Monitor training load carefully. Rapid increases in training volume or intensity, especially at the start of a new season, dramatically increase injury risk. Coaches and parents should watch for sudden jumps in practice hours or repetitions, particularly for movements that load the lower back.
Teach and reinforce proper technique. Many back injuries in young athletes stem from faulty movement mechanics. Investing in good coaching that emphasizes proper form — whether that’s a gymnast’s back walkover or a pitcher’s throwing motion — can pay dividends in injury prevention.
Listen to your athlete. Teen athletes are notorious for playing through pain, either because they don’t want to let their team down or because they fear losing their spot. Create an environment where your child feels safe reporting pain early, before a minor issue becomes a major one.

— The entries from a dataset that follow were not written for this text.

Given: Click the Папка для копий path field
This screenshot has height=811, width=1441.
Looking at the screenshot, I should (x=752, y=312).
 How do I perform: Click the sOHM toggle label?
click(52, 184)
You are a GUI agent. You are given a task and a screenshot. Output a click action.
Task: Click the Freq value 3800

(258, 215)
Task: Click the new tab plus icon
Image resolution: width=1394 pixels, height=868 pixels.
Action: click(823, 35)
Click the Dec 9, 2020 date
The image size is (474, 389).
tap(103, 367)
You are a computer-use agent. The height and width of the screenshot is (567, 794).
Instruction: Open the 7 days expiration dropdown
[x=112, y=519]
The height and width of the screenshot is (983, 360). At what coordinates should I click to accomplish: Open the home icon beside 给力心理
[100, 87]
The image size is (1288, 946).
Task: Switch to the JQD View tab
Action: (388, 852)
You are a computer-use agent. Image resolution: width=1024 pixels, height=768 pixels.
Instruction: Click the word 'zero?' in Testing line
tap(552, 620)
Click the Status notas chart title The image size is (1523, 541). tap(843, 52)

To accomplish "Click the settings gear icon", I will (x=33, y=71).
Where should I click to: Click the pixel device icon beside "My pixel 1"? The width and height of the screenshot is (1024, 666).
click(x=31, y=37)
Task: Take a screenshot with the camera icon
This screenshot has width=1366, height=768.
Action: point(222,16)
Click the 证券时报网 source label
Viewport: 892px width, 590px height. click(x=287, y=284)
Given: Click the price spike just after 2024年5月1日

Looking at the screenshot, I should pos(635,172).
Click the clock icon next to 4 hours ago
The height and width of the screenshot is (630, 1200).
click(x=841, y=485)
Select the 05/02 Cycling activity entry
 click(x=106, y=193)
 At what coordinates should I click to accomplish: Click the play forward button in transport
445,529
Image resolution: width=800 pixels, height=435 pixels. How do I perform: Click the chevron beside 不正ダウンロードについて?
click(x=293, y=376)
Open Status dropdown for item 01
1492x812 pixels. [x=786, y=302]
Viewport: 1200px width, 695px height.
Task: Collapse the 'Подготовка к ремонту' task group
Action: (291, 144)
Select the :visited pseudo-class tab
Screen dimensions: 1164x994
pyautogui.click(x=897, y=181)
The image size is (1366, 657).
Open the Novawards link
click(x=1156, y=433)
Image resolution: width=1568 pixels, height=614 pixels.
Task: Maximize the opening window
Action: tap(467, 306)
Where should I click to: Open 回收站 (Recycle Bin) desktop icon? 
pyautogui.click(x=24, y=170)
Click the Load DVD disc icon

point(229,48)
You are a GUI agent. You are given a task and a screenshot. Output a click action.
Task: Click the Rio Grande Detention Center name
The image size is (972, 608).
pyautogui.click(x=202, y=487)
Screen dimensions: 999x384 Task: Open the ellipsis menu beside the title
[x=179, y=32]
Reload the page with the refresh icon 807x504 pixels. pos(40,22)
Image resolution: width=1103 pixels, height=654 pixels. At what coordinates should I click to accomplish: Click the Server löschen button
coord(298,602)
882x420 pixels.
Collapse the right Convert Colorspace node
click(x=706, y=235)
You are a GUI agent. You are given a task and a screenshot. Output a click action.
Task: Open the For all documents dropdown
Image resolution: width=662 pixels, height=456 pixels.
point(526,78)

Frequently Asked Questions
Can my teen keep playing their sport while being treated? In most cases, no — at least not right away. Rest from the aggravating activity is a key part of healing. However, the goal of treatment is always to get your athlete back to their sport safely, and most teens are able to return to full activity with proper care.
How long does recovery take? Recovery time varies depending on the severity of the condition. Spondylolysis without slippage often resolves within three to six months with conservative treatment. Spondylolisthesis may take longer, particularly if there is significant slippage involved.
Will my teen need surgery? Surgery is rarely needed and is typically only considered when conservative treatment has failed over an extended period, or when there is significant nerve involvement. The vast majority of teens recover fully without surgical intervention.
Can this happen again after recovery? It’s possible, particularly if the athlete returns to the same sport and the underlying risk factors aren’t addressed. This is why physical therapy focuses not just on healing the injury but on building the strength and movement patterns needed to protect the spine long-term.
Is it safe for my teen to lift weights with this condition? This depends on the severity and stage of healing. Your physical therapist and physician will provide specific guidance, but generally speaking, heavy or unsupported loading of the spine is avoided early in recovery. Controlled, therapeutic strengthening exercises are introduced gradually as healing progresses.